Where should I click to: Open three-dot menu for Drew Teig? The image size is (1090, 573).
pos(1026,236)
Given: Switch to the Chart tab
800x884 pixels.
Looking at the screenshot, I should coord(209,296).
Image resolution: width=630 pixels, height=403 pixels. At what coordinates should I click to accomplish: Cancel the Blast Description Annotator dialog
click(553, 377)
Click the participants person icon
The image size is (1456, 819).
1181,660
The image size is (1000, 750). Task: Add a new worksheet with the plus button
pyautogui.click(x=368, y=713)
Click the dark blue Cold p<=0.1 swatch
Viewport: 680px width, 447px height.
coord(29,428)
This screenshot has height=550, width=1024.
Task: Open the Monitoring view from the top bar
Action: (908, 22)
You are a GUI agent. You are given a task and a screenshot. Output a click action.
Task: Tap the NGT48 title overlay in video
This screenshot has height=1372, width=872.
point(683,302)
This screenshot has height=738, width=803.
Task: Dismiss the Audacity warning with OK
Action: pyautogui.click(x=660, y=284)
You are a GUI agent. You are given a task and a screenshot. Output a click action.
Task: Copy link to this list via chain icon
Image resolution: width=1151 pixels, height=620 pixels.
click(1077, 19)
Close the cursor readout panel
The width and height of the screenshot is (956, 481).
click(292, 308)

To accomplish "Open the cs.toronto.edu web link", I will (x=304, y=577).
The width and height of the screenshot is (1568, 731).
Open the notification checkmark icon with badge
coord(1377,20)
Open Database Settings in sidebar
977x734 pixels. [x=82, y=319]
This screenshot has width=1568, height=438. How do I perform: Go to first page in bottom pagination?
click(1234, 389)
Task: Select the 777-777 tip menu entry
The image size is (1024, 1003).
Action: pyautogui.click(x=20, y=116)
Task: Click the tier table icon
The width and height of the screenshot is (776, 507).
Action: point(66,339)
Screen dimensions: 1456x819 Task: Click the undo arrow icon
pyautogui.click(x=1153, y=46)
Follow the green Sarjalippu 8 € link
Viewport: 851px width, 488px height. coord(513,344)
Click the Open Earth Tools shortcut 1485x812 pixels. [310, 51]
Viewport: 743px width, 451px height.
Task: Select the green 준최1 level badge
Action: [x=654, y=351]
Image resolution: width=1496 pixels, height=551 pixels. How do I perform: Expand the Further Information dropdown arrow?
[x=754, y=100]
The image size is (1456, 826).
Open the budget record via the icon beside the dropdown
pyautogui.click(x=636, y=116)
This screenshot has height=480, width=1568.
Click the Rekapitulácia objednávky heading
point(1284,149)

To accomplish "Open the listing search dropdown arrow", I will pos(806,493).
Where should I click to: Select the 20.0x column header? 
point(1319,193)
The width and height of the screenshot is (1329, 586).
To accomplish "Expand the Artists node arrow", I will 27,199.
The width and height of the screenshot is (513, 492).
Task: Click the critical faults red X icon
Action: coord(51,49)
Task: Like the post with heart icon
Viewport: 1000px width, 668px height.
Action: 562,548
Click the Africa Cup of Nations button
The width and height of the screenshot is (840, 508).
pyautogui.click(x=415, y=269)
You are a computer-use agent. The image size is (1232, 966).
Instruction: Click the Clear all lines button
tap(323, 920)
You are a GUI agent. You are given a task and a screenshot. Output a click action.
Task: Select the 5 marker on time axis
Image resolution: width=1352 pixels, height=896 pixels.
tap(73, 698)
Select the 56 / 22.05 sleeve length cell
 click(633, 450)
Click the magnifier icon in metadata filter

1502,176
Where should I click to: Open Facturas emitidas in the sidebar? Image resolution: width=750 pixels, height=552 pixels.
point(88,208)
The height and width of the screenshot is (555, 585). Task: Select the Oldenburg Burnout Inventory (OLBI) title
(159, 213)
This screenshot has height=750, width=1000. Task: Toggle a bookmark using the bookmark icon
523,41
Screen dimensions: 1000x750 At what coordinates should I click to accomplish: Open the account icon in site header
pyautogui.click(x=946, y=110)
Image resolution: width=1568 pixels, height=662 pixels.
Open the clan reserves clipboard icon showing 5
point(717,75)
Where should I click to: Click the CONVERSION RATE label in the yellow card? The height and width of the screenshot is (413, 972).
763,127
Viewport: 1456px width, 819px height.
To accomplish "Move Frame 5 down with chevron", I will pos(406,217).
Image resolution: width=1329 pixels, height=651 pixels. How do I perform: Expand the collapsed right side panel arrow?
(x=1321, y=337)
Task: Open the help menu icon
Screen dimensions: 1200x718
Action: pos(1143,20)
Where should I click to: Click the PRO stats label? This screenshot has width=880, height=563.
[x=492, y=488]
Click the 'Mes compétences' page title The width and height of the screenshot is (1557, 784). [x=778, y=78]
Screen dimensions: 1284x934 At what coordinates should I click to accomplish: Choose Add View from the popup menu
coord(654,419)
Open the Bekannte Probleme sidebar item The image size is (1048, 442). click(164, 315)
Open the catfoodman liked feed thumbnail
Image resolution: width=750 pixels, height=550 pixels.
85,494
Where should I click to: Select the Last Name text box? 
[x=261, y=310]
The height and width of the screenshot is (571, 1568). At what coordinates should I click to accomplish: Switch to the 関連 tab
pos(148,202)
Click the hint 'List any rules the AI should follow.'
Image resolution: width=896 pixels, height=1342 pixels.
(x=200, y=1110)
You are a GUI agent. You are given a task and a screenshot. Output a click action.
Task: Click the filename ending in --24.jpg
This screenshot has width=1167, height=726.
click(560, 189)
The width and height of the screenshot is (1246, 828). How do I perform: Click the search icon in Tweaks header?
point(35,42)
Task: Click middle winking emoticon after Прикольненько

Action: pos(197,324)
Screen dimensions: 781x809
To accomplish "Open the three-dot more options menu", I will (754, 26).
———
What you have to do: The full listing is to be printed again exactly as it stands.

Written answer:
Where should I click to: Open three-dot menu for Drew Teig? The image size is (1090, 573).
pos(1026,236)
Given: Switch to the Chart tab
800x884 pixels.
Looking at the screenshot, I should coord(209,296).
Image resolution: width=630 pixels, height=403 pixels. At what coordinates should I click to accomplish: Cancel the Blast Description Annotator dialog
click(553, 377)
Click the participants person icon
The image size is (1456, 819).
1181,660
The image size is (1000, 750). Task: Add a new worksheet with the plus button
pyautogui.click(x=368, y=713)
Click the dark blue Cold p<=0.1 swatch
Viewport: 680px width, 447px height.
coord(29,428)
This screenshot has height=550, width=1024.
Task: Open the Monitoring view from the top bar
Action: (908, 22)
You are a GUI agent. You are given a task and a screenshot. Output a click action.
Task: Tap the NGT48 title overlay in video
This screenshot has height=1372, width=872.
point(683,302)
This screenshot has height=738, width=803.
Task: Dismiss the Audacity warning with OK
Action: pyautogui.click(x=660, y=284)
You are a GUI agent. You are given a task and a screenshot. Output a click action.
Task: Copy link to this list via chain icon
Image resolution: width=1151 pixels, height=620 pixels.
click(1077, 19)
Close the cursor readout panel
The width and height of the screenshot is (956, 481).
click(292, 308)

To accomplish "Open the cs.toronto.edu web link", I will (x=304, y=577).
The width and height of the screenshot is (1568, 731).
Open the notification checkmark icon with badge
coord(1377,20)
Open Database Settings in sidebar
977x734 pixels. [x=82, y=319]
This screenshot has width=1568, height=438. How do I perform: Go to first page in bottom pagination?
click(1234, 389)
Task: Select the 777-777 tip menu entry
The image size is (1024, 1003).
Action: pyautogui.click(x=20, y=116)
Task: Click the tier table icon
The width and height of the screenshot is (776, 507).
Action: point(66,339)
Screen dimensions: 1456x819 Task: Click the undo arrow icon
pyautogui.click(x=1153, y=46)
Follow the green Sarjalippu 8 € link
Viewport: 851px width, 488px height. coord(513,344)
Click the Open Earth Tools shortcut 1485x812 pixels. [310, 51]
Viewport: 743px width, 451px height.
Task: Select the green 준최1 level badge
Action: [x=654, y=351]
Image resolution: width=1496 pixels, height=551 pixels. How do I perform: Expand the Further Information dropdown arrow?
[x=754, y=100]
The image size is (1456, 826).
Open the budget record via the icon beside the dropdown
pyautogui.click(x=636, y=116)
This screenshot has height=480, width=1568.
Click the Rekapitulácia objednávky heading
point(1284,149)

To accomplish "Open the listing search dropdown arrow", I will pos(806,493).
Where should I click to: Select the 20.0x column header? 
point(1319,193)
The width and height of the screenshot is (1329, 586).
To accomplish "Expand the Artists node arrow", I will 27,199.
The width and height of the screenshot is (513, 492).
Task: Click the critical faults red X icon
Action: coord(51,49)
Task: Like the post with heart icon
Viewport: 1000px width, 668px height.
Action: 562,548
Click the Africa Cup of Nations button
The width and height of the screenshot is (840, 508).
pyautogui.click(x=415, y=269)
You are a computer-use agent. The image size is (1232, 966).
Instruction: Click the Clear all lines button
tap(323, 920)
You are a GUI agent. You are given a task and a screenshot. Output a click action.
Task: Select the 5 marker on time axis
Image resolution: width=1352 pixels, height=896 pixels.
tap(73, 698)
Select the 56 / 22.05 sleeve length cell
 click(633, 450)
Click the magnifier icon in metadata filter

1502,176
Where should I click to: Open Facturas emitidas in the sidebar? Image resolution: width=750 pixels, height=552 pixels.
point(88,208)
The height and width of the screenshot is (555, 585). Task: Select the Oldenburg Burnout Inventory (OLBI) title
(159, 213)
This screenshot has height=750, width=1000. Task: Toggle a bookmark using the bookmark icon
523,41
Screen dimensions: 1000x750 At what coordinates should I click to accomplish: Open the account icon in site header
pyautogui.click(x=946, y=110)
Image resolution: width=1568 pixels, height=662 pixels.
Open the clan reserves clipboard icon showing 5
point(717,75)
Where should I click to: Click the CONVERSION RATE label in the yellow card? The height and width of the screenshot is (413, 972).
763,127
Viewport: 1456px width, 819px height.
To accomplish "Move Frame 5 down with chevron", I will pos(406,217).
Image resolution: width=1329 pixels, height=651 pixels. How do I perform: Expand the collapsed right side panel arrow?
(x=1321, y=337)
Task: Open the help menu icon
Screen dimensions: 1200x718
Action: pos(1143,20)
Where should I click to: Click the PRO stats label? This screenshot has width=880, height=563.
[x=492, y=488]
Click the 'Mes compétences' page title The width and height of the screenshot is (1557, 784). [x=778, y=78]
Screen dimensions: 1284x934 At what coordinates should I click to accomplish: Choose Add View from the popup menu
coord(654,419)
Open the Bekannte Probleme sidebar item The image size is (1048, 442). click(164, 315)
Open the catfoodman liked feed thumbnail
Image resolution: width=750 pixels, height=550 pixels.
85,494
Where should I click to: Select the Last Name text box? 
[x=261, y=310]
The height and width of the screenshot is (571, 1568). At what coordinates should I click to accomplish: Switch to the 関連 tab
pos(148,202)
Click the hint 'List any rules the AI should follow.'
Image resolution: width=896 pixels, height=1342 pixels.
(x=200, y=1110)
You are a GUI agent. You are given a task and a screenshot. Output a click action.
Task: Click the filename ending in --24.jpg
This screenshot has width=1167, height=726.
click(560, 189)
The width and height of the screenshot is (1246, 828). How do I perform: Click the search icon in Tweaks header?
point(35,42)
Task: Click middle winking emoticon after Прикольненько

Action: pos(197,324)
Screen dimensions: 781x809
To accomplish "Open the three-dot more options menu", I will (754, 26).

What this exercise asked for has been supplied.